Open KaimingHe opened 4 years ago
Hi,
Thanks for your comment! Which specific result are you referring to? Or are you suggesting that an EMA of Z could potentially improve all InsDis, MoCo and CMC with NCE loss?
You reported a low number of MoCo with the NCE loss. This is because your implementation of NCE is problematic and correcting it should gives a more reasonable MoCo w/ NCE number.
@KaimingHe , yeah, probably the current NCE implementation is less suitable for MoCo, and I am happy to rectify it. What is the best momentum multiplier for updating Z you would like to suggest?
0.99 for updating Z works well. In ImageNet-1K, MoCo with NCE is ~2% worse than MoCo with InfoNCE, similar to the case of the memory bank counterpart.
Thanks for your input! I have temporarily removed the NCE numbers in README to avoid any confusion, and will keep them vacant until I get a chance to look into it.

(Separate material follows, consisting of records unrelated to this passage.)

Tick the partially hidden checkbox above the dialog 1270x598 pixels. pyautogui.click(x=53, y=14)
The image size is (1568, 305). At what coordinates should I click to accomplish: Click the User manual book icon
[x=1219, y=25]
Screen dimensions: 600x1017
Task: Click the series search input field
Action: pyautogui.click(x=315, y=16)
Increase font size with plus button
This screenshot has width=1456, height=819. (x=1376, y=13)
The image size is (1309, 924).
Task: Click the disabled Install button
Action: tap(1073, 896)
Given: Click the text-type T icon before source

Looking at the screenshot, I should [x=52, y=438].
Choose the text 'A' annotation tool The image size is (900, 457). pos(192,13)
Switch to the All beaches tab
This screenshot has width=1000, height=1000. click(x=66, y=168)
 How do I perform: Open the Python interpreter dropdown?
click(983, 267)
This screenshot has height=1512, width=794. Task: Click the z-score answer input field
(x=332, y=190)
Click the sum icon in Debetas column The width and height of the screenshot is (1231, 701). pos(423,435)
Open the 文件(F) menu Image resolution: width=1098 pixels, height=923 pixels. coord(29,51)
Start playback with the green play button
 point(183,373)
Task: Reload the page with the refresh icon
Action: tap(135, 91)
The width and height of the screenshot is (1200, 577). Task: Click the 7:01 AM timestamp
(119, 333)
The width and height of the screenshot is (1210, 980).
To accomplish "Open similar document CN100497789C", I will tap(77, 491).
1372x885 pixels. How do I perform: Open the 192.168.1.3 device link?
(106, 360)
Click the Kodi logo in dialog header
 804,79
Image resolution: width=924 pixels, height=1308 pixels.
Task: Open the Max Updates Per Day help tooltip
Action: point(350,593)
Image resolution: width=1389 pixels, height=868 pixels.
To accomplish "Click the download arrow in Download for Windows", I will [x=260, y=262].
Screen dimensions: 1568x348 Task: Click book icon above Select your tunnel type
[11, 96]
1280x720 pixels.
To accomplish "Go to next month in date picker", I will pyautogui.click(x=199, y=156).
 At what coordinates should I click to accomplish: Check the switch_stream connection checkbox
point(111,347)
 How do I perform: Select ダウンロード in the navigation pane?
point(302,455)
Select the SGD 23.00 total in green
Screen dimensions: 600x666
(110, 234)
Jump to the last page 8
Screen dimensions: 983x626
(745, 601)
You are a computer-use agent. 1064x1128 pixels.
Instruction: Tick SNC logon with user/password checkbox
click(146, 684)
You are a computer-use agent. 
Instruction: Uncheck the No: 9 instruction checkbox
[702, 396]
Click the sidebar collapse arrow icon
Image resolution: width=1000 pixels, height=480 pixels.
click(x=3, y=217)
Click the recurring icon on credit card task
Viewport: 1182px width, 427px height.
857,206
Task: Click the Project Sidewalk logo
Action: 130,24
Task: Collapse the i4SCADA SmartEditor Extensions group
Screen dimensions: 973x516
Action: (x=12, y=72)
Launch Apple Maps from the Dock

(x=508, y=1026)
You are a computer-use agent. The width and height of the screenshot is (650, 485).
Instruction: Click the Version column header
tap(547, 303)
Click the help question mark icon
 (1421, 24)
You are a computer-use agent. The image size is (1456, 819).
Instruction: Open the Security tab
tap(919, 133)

Is it necessary to fix or EMA-update Z
? Maybe it is unstable if we always compute Z = out.mean() * self.outputSize
every time? Also, I couldn't find any statement about this approximation of Z
in the paper, or maybe I missed it. Could you designate a reference point of this?
Later I found the statement in InsDis: "Empirically, we find the approximation derived from initial batches sufficient to work well in practice."
https://github.com/HobbitLong/CMC/blob/0f72b18a99e35bf2c2f0001656c2b33365b50cf6/NCE/NCEAverage.py#L189
This one-time estimation is problematic, especially if the dictionary is not random noise. Computing Z as a moving average of this would give a more reasonable result.